On 10/3/19 1:17 PM, Kirill A. Shutemov wrote:
> On Wed, Oct 02, 2019 at 03:47:25PM +0200, Thomas Hellström (VMware) wrote:
>> From: Thomas Hellstrom <thellstrom@vmware.com>
>>
>> For users that want to travers all page table entries pointing into a
>> region of a struct address_space mapping, introduce a walk_page_mapping()
>> function.
>>
>> The walk_page_mapping() function will be initially be used for dirty-
>> tracking in virtual graphics drivers.
>>
>> Cc: Andrew Morton <akpm@linux-foundation.org>
>> Cc: Matthew Wilcox <willy@infradead.org>
>> Cc: Will Deacon <will.deacon@arm.com>
>> Cc: Peter Zijlstra <peterz@infradead.org>
>> Cc: Rik van Riel <riel@surriel.com>
>> Cc: Minchan Kim <minchan@kernel.org>
>> Cc: Michal Hocko <mhocko@suse.com>
>> Cc: Huang Ying <ying.huang@intel.com>
>> Cc: Jérôme Glisse <jglisse@redhat.com>
>> Cc: Kirill A. Shutemov <kirill@shutemov.name>
>> Signed-off-by: Thomas Hellstrom <thellstrom@vmware.com>
>> ---
>>   include/linux/pagewalk.h |  9 ++++
>>   mm/pagewalk.c            | 99 +++++++++++++++++++++++++++++++++++++++-
>>   2 files changed, 107 insertions(+), 1 deletion(-)
>>
>> diff --git a/include/linux/pagewalk.h b/include/linux/pagewalk.h
>> index bddd9759bab9..6ec82e92c87f 100644
>> --- a/include/linux/pagewalk.h
>> +++ b/include/linux/pagewalk.h
>> @@ -24,6 +24,9 @@ struct mm_walk;
>>    *			"do page table walk over the current vma", returning
>>    *			a negative value means "abort current page table walk
>>    *			right now" and returning 1 means "skip the current vma"

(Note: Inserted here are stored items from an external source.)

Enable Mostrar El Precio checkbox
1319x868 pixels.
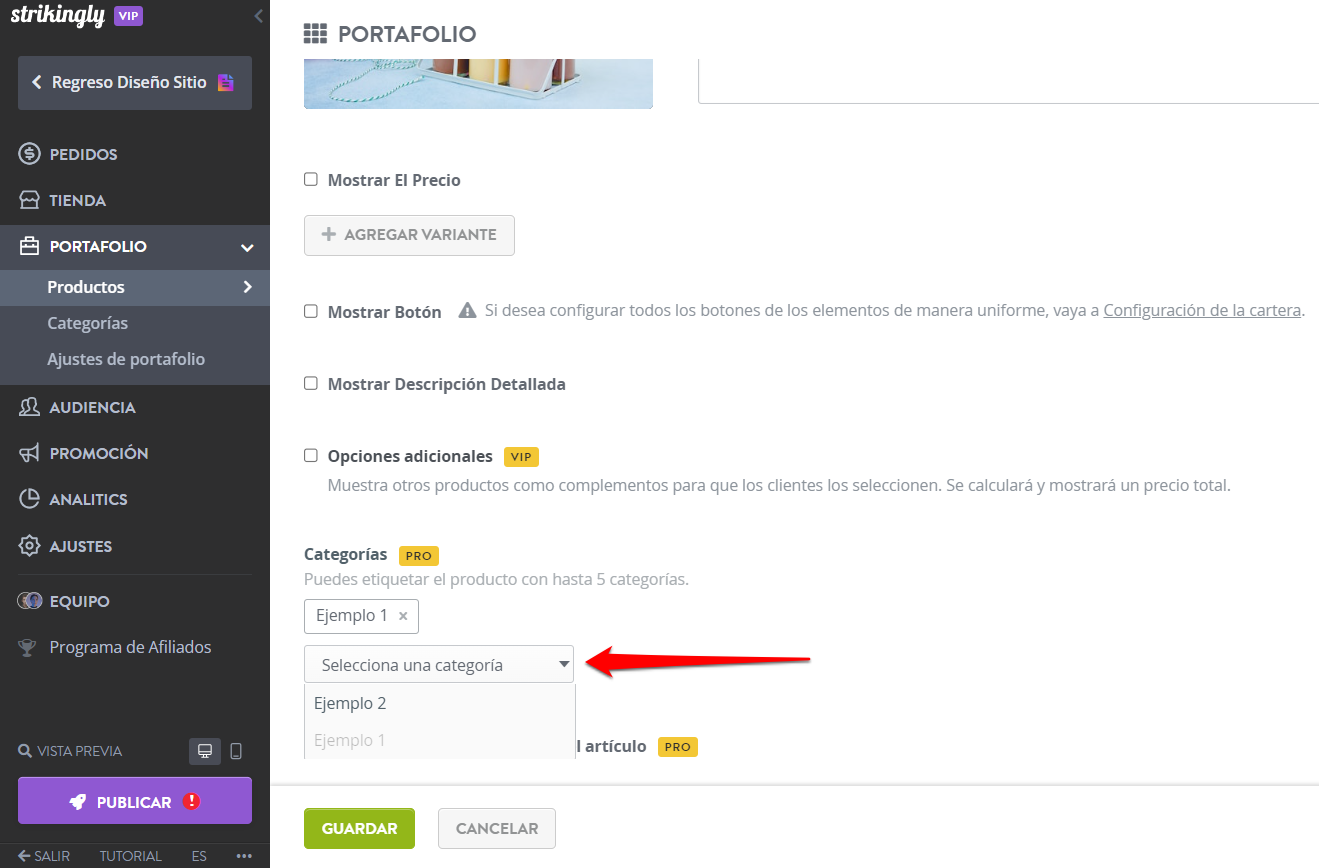311,180
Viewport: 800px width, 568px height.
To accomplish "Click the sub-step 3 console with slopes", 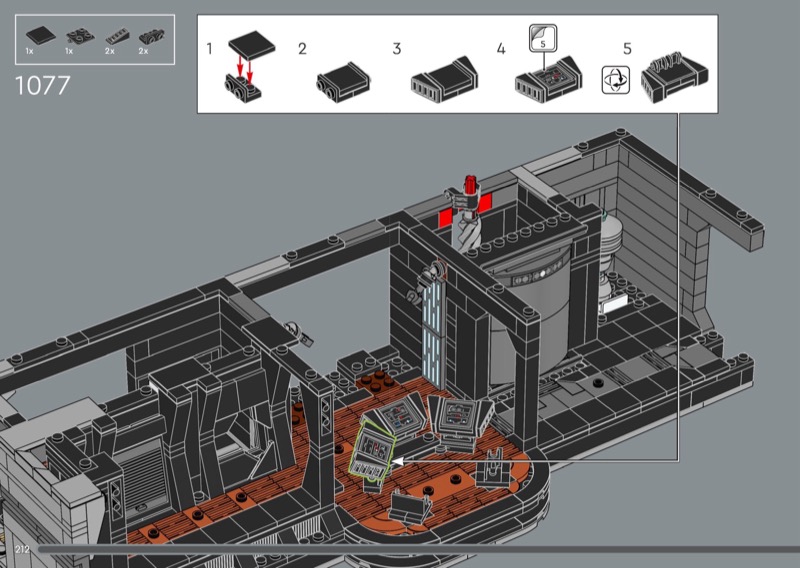I will pos(440,80).
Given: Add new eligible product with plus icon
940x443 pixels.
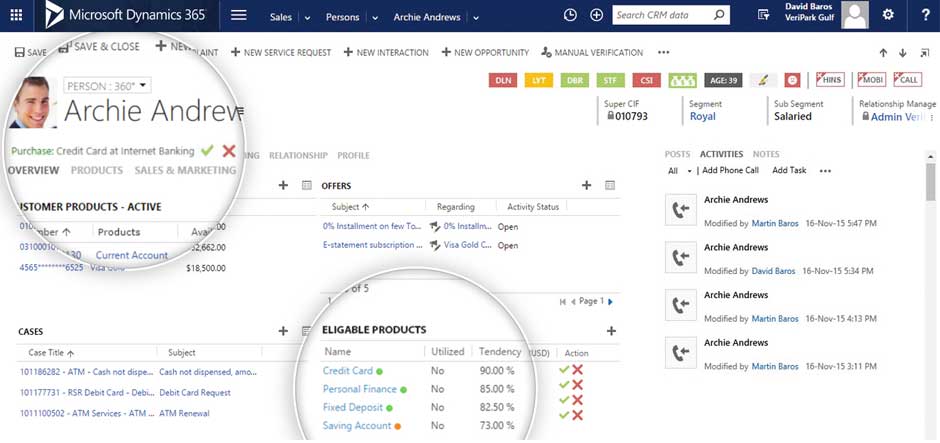Looking at the screenshot, I should point(611,330).
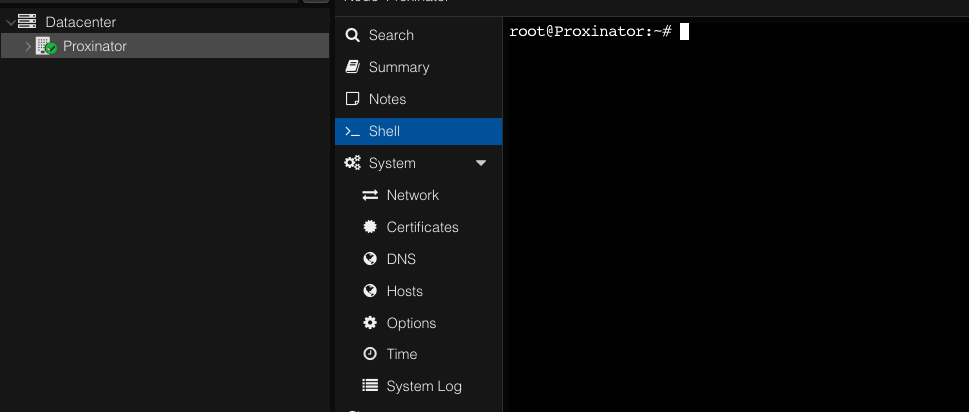Image resolution: width=969 pixels, height=412 pixels.
Task: Click the Network arrows icon
Action: [370, 195]
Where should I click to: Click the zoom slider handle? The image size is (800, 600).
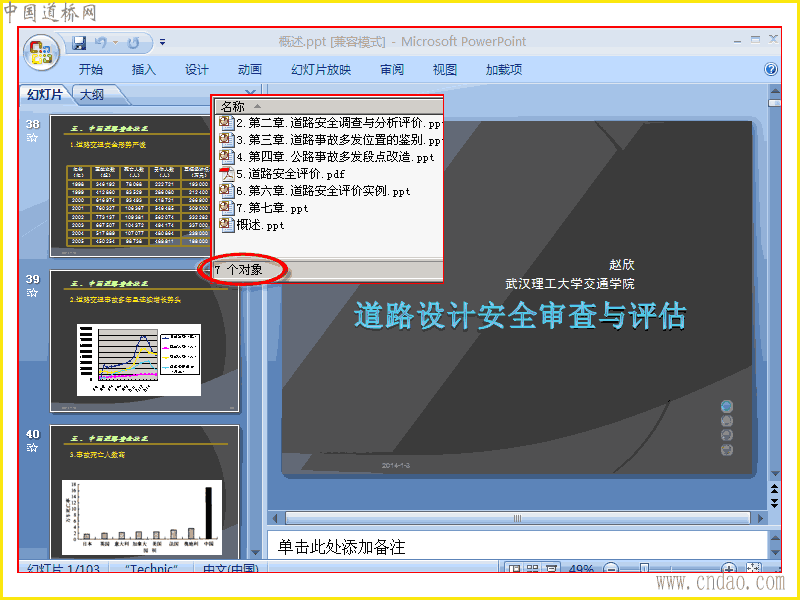[x=645, y=567]
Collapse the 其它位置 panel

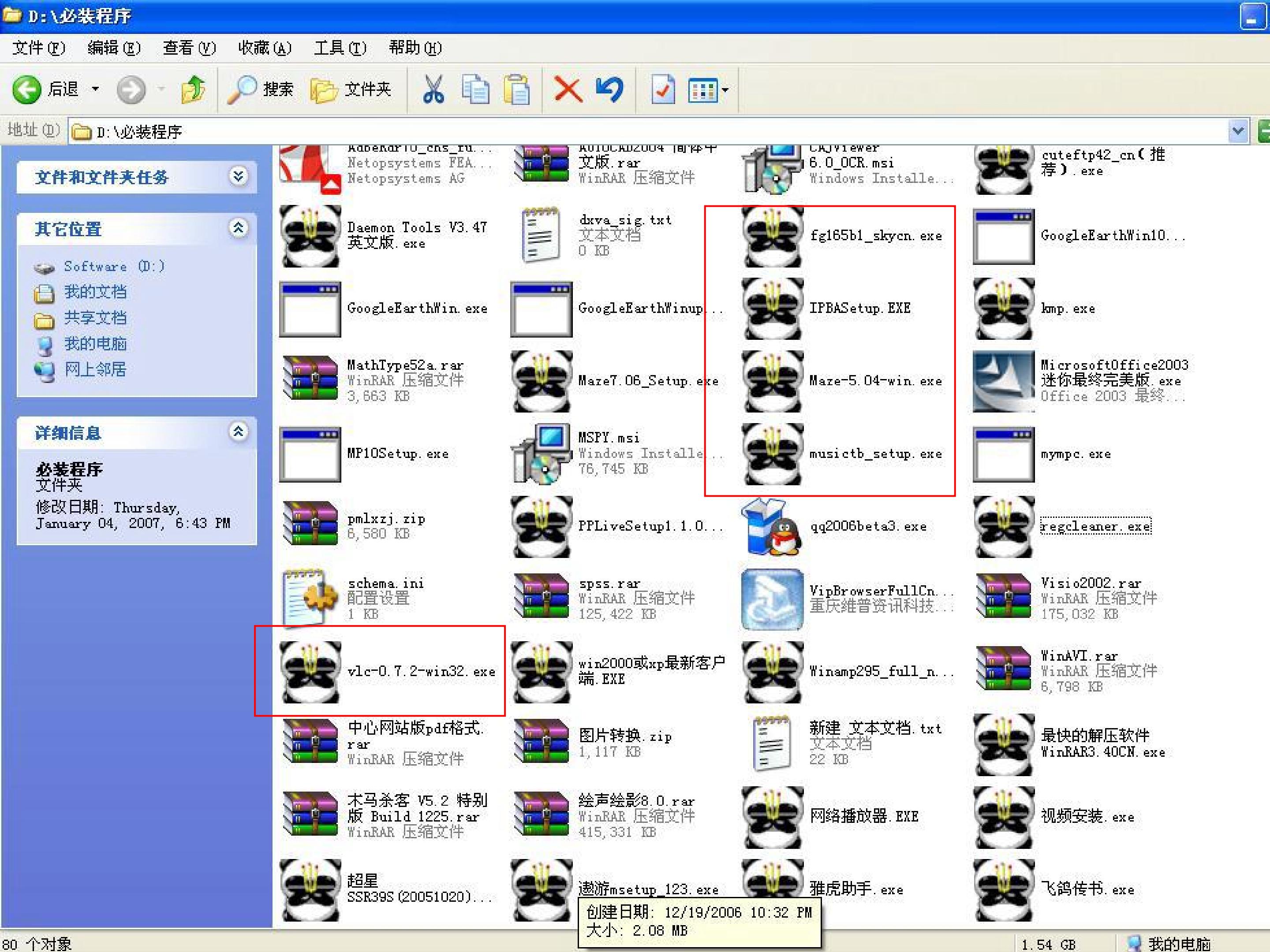(238, 228)
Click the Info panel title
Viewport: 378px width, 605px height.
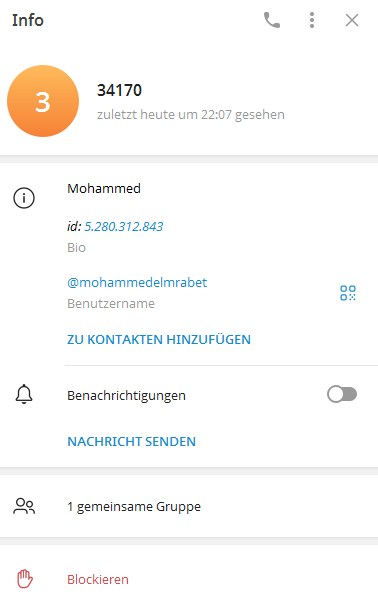click(28, 20)
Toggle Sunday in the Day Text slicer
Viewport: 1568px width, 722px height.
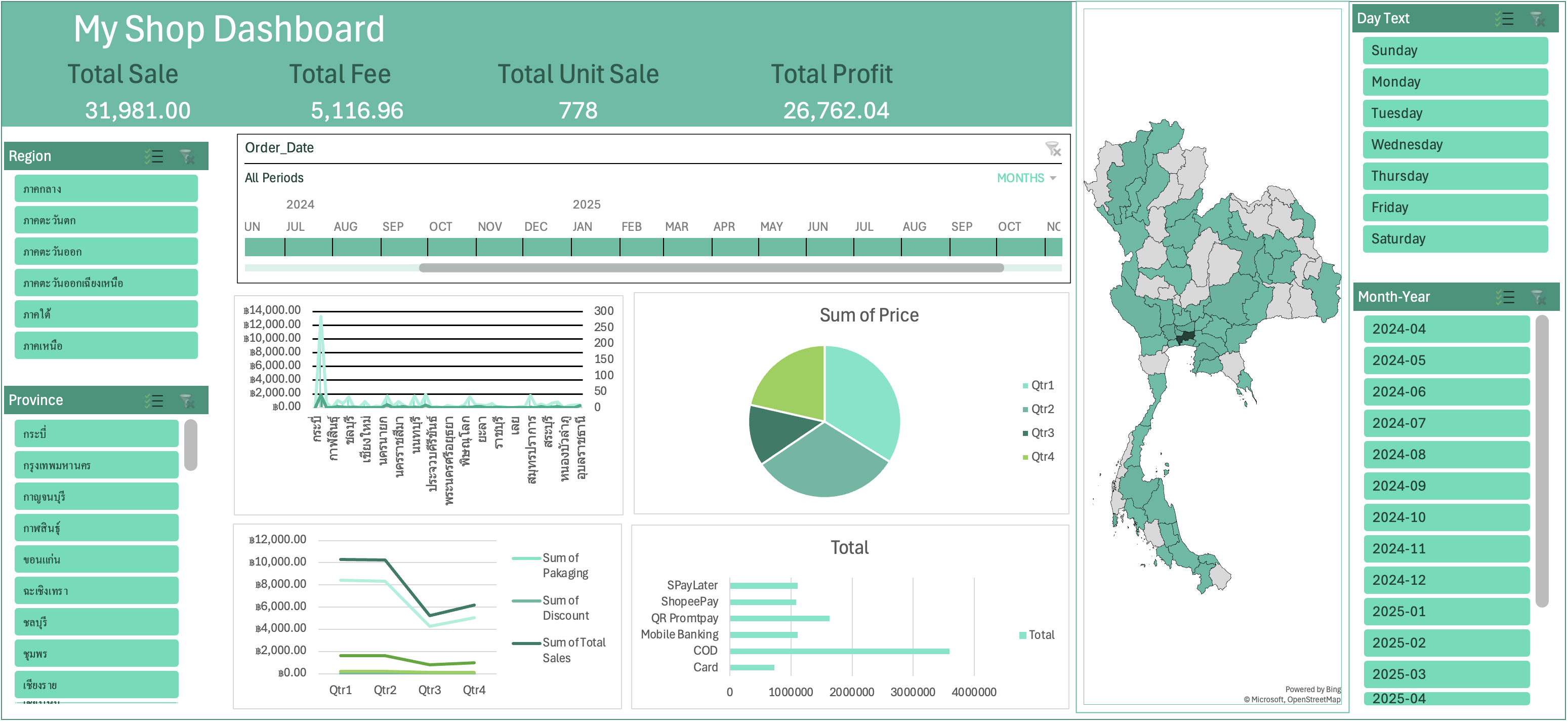pos(1456,51)
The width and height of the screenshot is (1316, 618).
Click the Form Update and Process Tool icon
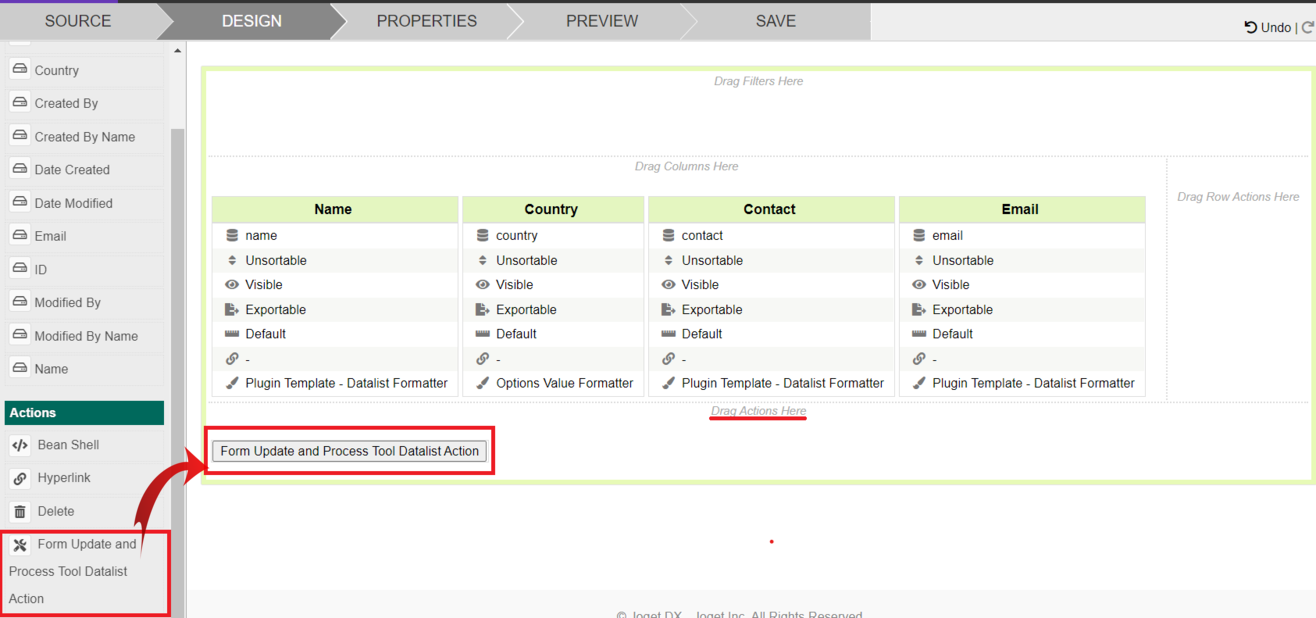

>> + * @pre_vma:            if set, called before starting walk on a non-null vma.
>> + * @post_vma:           if set, called after a walk on a non-null vma, provided
>> + *                      that @pre_vma and the vma walk succeeded.
>>    */
>>   struct mm_walk_ops {
>>   	int (*pud_entry)(pud_t *pud, unsigned long addr,
>> @@ -39,6 +42,9 @@ struct mm_walk_ops {
>>   			     struct mm_walk *walk);
>>   	int (*test_walk)(unsigned long addr, unsigned long next,
>>   			struct mm_walk *walk);
>> +	int (*pre_vma)(unsigned long start, unsigned long end,
>> +		       struct mm_walk *walk);
>> +	void (*post_vma)(struct mm_walk *walk);
>>   };
>>   
>>   /**
>> @@ -62,5 +68,8 @@ int walk_page_range(struct mm_struct *mm, unsigned long start,
>>   		void *private);
>>   int walk_page_vma(struct vm_area_struct *vma, const struct mm_walk_ops *ops,
>>   		void *private);
>> +int walk_page_mapping(struct address_space *mapping, pgoff_t first_index,
>> +		      pgoff_t nr, const struct mm_walk_ops *ops,
>> +		      void *private);
>>   
>>   #endif /* _LINUX_PAGEWALK_H */
>> diff --git a/mm/pagewalk.c b/mm/pagewalk.c
>> index d48c2a986ea3..658d1e5ec428 100644
>> --- a/mm/pagewalk.c
>> +++ b/mm/pagewalk.c
>> @@ -253,13 +253,23 @@ static int __walk_page_range(unsigned long start, unsigned long end,
>>   {
>>   	int err = 0;
>>   	struct vm_area_struct *vma = walk->vma;
>> +	const struct mm_walk_ops *ops = walk->ops;
>> +
>> +	if (vma && ops->pre_vma) {
>> +		err = ops->pre_vma(start, end, walk);
>> +		if (err)
>> +			return err;
>> +	}
>>   
>>   	if (vma && is_vm_hugetlb_page(vma)) {
>> -		if (walk->ops->hugetlb_entry)
>> +		if (ops->hugetlb_entry)
>>   			err = walk_hugetlb_range(start, end, walk);
>>   	} else
>>   		err = walk_pgd_range(start, end, walk);
>>   
>> +	if (vma && ops->post_vma)
>> +		ops->post_vma(walk);
>> +
>>   	return err;
>>   }
>>   
>> @@ -285,11 +295,17 @@ static int __walk_page_range(unsigned long start, unsigned long end,
>>    *  - <0 : failed to handle the current entry, and return to the caller
>>    *         with error code.
>>    *
>> + *
>>    * Before starting to walk page table, some callers want to check whether
>>    * they really want to walk over the current vma, typically by checking
>>    * its vm_flags. walk_page_test() and @ops->test_walk() are used for this
>>    * purpose.
>>    *
>> + * If operations need to be staged before and committed after a vma is walked,
>> + * there are two callbacks, pre_vma() and post_vma(). Note that post_vma(),
>> + * since it is intended to handle commit-type operations, can't return any
>> + * errors.
>> + *
>>    * struct mm_walk keeps current values of some common data like vma and pmd,
>>    * which are useful for the access from callbacks. If you want to pass some
>>    * caller-specific data to callbacks, @private should be helpful.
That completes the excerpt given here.